WHAT IS BEING ASKED:
Each line below should be retyped exactly, with no pictures.

GIVEN INFORMATION Start Marker

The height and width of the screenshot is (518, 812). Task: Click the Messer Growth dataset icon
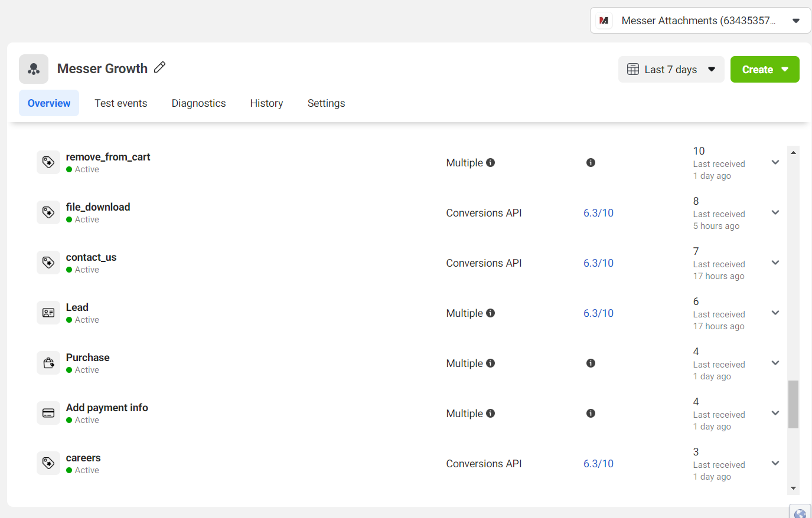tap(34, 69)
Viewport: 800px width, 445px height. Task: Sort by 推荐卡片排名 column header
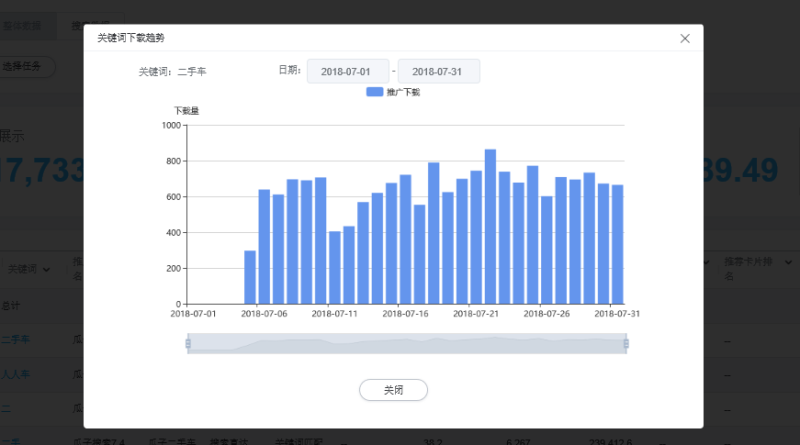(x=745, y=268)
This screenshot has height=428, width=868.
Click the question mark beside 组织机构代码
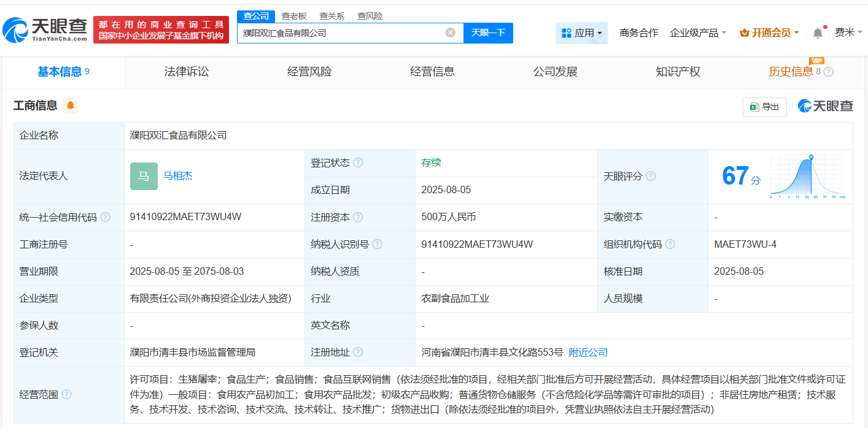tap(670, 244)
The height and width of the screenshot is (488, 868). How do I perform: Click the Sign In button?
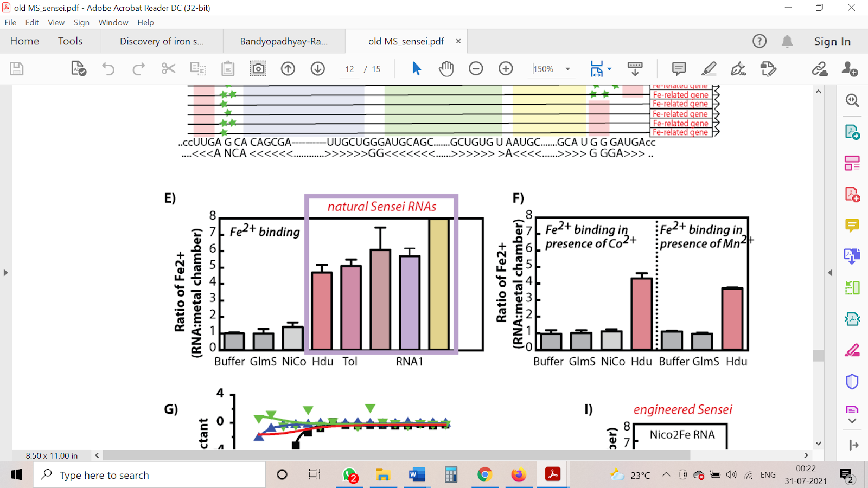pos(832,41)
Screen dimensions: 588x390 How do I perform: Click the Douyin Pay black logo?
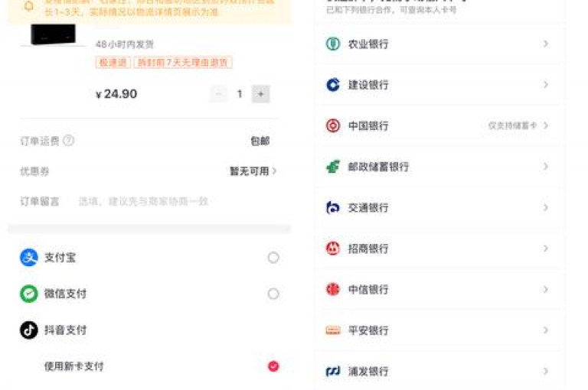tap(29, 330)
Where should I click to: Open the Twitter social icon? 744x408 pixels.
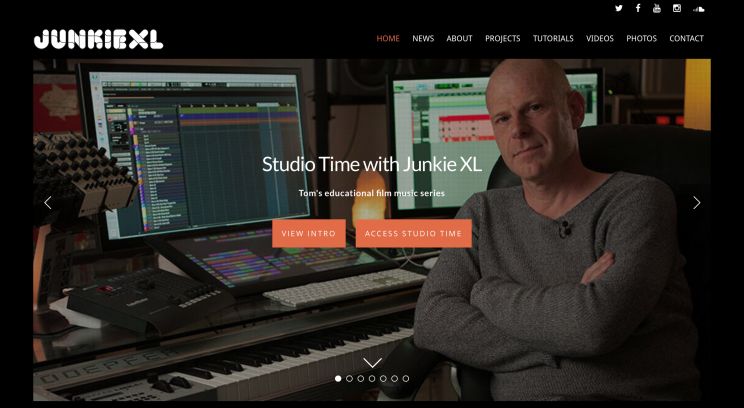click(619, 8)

GIVEN INFORMATION End Marker

ANSWER SPACE:
The height and width of the screenshot is (518, 812). Task: Click the Messer Growth dataset icon
tap(34, 69)
Viewport: 800px width, 445px height. Task: Sort by 推荐卡片排名 column header
(x=745, y=268)
This screenshot has height=428, width=868.
Click the question mark beside 组织机构代码
tap(670, 244)
The height and width of the screenshot is (488, 868). How do I perform: Click the Sign In button?
pos(832,41)
Screen dimensions: 588x390 How do I perform: Click the Douyin Pay black logo?
tap(29, 330)
Where should I click to: Open the Twitter social icon? 744x408 pixels.
click(619, 8)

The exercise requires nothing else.